Daily Column – 8th January 2022

A single-malt scotch isn’t very pleasant at first, but after a few more sips, you start to like it.

There was a December report, for example. The US economy added 199,000 jobs last month, far less than expected. This is the second month in a row that job growth has been lower than expected.

That’s not all bad news: The number of people out of work went down more quickly than expected, dropping from 4.2% to 3.9%. According to what happened just 21 months ago, this recovery has been as unique as the times.

How did this happen? The unemployment rate in December dropped more than it did in every month of each decade.

So how do you make slow job growth and very low unemployment work together?

In today’s world, almost everyone who wants to get a job can get one. The problem is that a lot of people who could work aren’t applying for jobs. A lot of people who want to work for us have already retired, are afraid of getting Covid at work, or are taking care of kids or other family members at home.

During the pandemic, more than 2 million people in the United States have not worked at all.

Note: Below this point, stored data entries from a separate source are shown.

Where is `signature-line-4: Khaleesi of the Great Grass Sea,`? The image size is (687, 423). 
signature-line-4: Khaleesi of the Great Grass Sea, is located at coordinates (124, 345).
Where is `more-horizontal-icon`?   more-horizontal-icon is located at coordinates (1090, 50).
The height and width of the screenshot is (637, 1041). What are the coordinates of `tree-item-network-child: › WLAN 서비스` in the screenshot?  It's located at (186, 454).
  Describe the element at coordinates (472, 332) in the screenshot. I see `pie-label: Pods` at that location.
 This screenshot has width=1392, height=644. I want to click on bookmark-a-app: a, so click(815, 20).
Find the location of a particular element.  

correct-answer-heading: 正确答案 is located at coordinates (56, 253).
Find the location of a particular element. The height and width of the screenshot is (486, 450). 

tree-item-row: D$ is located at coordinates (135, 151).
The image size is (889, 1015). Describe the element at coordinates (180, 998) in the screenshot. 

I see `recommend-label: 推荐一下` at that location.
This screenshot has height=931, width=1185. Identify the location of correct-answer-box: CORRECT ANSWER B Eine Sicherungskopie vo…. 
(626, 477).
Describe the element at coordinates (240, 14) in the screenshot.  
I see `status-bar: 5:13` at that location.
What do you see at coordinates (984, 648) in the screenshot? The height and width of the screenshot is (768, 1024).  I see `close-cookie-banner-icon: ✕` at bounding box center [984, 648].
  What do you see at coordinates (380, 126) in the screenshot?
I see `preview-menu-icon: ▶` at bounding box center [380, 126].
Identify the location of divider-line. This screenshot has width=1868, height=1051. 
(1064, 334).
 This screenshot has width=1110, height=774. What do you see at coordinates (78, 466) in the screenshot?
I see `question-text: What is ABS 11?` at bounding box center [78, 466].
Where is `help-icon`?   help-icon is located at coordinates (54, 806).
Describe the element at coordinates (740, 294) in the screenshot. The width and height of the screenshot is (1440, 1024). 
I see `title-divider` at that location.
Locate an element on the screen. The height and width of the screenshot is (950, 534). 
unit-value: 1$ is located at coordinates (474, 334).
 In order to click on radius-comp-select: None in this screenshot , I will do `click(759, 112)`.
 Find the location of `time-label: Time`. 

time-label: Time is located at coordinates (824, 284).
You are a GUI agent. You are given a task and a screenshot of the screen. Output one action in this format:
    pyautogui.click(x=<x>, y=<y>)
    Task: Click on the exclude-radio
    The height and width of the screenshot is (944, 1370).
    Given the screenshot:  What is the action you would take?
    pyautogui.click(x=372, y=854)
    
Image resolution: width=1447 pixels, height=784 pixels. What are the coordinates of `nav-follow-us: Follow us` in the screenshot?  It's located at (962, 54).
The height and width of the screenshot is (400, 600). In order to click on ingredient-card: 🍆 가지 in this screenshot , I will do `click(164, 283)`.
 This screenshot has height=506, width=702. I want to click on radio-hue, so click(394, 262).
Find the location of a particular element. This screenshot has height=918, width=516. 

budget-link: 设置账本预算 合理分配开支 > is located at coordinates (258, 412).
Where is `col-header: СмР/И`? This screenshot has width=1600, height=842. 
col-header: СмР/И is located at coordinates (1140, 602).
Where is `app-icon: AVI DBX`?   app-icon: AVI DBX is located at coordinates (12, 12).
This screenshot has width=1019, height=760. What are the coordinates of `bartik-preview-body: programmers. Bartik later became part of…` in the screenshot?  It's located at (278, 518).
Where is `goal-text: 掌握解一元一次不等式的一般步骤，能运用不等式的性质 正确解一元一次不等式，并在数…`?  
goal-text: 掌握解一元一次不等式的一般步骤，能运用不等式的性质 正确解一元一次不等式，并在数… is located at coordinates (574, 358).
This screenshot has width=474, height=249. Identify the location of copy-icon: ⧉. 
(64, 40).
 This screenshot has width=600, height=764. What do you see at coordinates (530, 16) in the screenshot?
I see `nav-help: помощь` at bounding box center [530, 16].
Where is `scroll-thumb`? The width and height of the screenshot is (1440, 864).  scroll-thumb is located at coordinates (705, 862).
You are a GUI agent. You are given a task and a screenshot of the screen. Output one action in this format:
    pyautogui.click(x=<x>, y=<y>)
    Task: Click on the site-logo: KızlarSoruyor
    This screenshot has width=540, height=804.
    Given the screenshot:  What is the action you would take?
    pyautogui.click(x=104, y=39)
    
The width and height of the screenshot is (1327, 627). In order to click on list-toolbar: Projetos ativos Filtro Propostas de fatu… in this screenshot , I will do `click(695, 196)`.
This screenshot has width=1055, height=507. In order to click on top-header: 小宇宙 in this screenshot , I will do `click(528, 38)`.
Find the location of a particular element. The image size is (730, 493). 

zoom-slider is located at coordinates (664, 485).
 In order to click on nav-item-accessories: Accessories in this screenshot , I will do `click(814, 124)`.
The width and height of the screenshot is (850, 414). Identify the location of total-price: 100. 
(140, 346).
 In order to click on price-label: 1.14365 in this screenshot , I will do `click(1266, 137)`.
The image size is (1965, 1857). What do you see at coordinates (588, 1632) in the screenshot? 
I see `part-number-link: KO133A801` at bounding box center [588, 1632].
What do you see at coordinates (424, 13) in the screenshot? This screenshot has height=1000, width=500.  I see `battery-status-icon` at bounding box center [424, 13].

And the labour force participation rate, which is the percentage of adults who are either working or looking for work, didn’t change and is still lower than it was before Covid came to the country.

Everyone who works will get a raise because there has been a shortage of workers for a long time. For example, hourly wages rose 4.7 percent last year, which will likely help the Fed’s plan this year to raise interest rates in order to keep inflation in check.

Overall, it was a great year for the job market. The unemployment rate went down the most in a year in its long history. And in 2021, the US added 6.4 million jobs, which was more than any year on record. The US lost more jobs than ever before this year.